The vegetation is mainly dense forest apart from Chapada dos Parecis and parts of the Serra dos Pacáas Novos.
There is great diversity of flora in the reserve, which is in the transition area between the Cerrado and Amazon biomes, and also has species characteristic of the Pantanal.
Landscapes include open canopy alluvial forest in areas subject to flooding and open canopy submontane forest in areas with elevations of 100 to 600 m.
The well-spaced tree forming the upper layer do not exceed 30 m in height and let light through to the dense understory, which includes many representatives of the Rubiaceae, Melastomataceae and Piperaceae families.
Common tree species include Attalea speciosa, Euterpe precatoria Euterpe oleracea, Leopoldinia piassaba, Bertholletia excelsa and Hevea brasiliensis.

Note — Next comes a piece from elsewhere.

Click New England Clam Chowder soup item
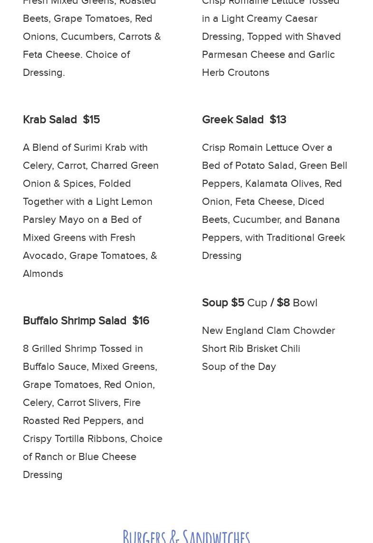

There are scattered areas of dense canopy Atlantic alluvial rain forest with emergent evergreens reaching 46 m in height.
This type of vegetation includes significant numbers of palm trees and vines.
Common species in these areas include Manilkara amazonica, Apuleia molaris, Brosimum ovatifolium, Aspidosperma album and Vochysia guianensis.
The Buriti Pioneer River Formation is dominated by the Mauritia flexuosa (buriti palm).
It is the last example of this type of vegetation in Rondonia, and covers an area of about 24 km2.
It is a delicate environment that provides a unique habitat for macaws that nest in the palms trees and marsh deer that breed in the environment.

==Conservation==

The Biological Reserve is a "strict nature reserve" under IUCN protected area category Ia.
The purpose is to fully preserve the biota and other natural attributes without human interference..
Specifically it was created to protect a representative sample of the transition ecosystem between the Amazon Forest and the Cerrado, as well as samples of aquatic ecosystems of rivers, lakes, fields and flooded forests, while protecting threatened or endangered species..
Protected species are marsh deer (Blastocerus dichotomus), jaguar (Panthera onca) and giant otter (Pteronura brasiliensis).
The reserve would be included in the proposed Western Amazon Ecological Corridor.